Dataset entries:

· · · ·

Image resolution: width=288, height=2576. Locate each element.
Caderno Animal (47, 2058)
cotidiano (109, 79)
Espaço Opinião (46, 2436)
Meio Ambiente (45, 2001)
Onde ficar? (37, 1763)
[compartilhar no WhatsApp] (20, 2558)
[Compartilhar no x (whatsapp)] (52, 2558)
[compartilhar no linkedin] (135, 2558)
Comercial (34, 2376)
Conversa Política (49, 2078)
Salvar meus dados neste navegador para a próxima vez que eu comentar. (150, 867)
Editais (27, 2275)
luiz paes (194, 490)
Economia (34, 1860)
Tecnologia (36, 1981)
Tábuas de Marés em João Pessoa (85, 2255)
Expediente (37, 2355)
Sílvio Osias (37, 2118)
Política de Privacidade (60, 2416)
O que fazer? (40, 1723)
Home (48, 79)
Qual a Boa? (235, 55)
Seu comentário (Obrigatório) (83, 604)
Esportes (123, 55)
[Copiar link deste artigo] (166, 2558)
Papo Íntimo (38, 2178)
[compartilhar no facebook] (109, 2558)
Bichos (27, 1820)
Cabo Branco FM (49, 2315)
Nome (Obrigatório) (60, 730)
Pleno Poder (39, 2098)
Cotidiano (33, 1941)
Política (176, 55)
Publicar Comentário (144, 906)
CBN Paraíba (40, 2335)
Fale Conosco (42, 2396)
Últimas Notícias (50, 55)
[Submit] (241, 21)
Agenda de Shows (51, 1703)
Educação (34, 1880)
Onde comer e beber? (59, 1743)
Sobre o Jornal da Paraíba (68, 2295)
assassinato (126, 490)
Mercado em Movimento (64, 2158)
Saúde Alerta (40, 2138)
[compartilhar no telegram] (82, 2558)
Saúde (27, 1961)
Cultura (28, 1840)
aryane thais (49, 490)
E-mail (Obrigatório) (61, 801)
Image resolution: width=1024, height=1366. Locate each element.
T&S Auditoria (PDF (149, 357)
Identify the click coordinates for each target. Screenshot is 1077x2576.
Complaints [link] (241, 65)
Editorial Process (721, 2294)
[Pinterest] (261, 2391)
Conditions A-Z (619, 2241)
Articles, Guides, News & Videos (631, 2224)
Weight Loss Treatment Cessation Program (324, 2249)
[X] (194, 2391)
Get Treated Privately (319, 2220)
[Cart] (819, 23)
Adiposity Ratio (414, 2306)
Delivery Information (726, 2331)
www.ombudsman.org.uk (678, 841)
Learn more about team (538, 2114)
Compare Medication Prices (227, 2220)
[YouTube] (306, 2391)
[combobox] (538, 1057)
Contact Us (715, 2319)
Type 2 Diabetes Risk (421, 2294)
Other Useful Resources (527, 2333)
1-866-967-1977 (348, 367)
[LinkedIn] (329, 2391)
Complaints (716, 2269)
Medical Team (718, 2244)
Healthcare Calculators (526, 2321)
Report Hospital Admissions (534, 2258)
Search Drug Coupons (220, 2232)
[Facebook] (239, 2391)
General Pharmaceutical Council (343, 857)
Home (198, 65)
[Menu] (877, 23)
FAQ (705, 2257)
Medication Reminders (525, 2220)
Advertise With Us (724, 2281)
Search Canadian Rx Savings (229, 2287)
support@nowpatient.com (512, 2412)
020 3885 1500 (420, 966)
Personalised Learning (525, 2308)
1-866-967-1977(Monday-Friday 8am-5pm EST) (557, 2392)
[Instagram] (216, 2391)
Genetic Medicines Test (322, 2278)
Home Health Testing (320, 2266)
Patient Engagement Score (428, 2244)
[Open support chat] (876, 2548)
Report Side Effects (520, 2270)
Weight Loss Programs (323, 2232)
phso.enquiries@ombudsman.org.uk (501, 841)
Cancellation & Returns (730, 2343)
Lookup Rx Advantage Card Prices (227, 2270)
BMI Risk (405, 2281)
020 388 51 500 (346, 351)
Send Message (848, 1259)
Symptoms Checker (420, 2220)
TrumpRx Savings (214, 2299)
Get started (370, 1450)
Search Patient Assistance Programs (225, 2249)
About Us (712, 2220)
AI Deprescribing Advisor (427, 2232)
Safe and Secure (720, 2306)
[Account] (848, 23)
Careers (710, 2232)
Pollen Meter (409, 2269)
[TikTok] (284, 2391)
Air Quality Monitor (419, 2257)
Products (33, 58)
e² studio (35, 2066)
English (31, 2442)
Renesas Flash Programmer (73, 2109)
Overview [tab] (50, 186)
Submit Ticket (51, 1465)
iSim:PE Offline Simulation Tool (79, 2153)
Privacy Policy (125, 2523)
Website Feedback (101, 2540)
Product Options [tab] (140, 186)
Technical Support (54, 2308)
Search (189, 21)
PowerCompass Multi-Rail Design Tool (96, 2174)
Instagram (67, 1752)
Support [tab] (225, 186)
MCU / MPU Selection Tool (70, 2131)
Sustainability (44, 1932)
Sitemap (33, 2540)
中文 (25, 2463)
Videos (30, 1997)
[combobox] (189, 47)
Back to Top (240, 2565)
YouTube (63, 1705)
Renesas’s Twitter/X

· · · ·

DESCRIPTION OF THE TASK:
Lines above with the string "Programs" need to be found and copied.

PROBLEM SOLUTION:
Weight Loss Programs (323, 2232)
Search Patient Assistance Programs (225, 2249)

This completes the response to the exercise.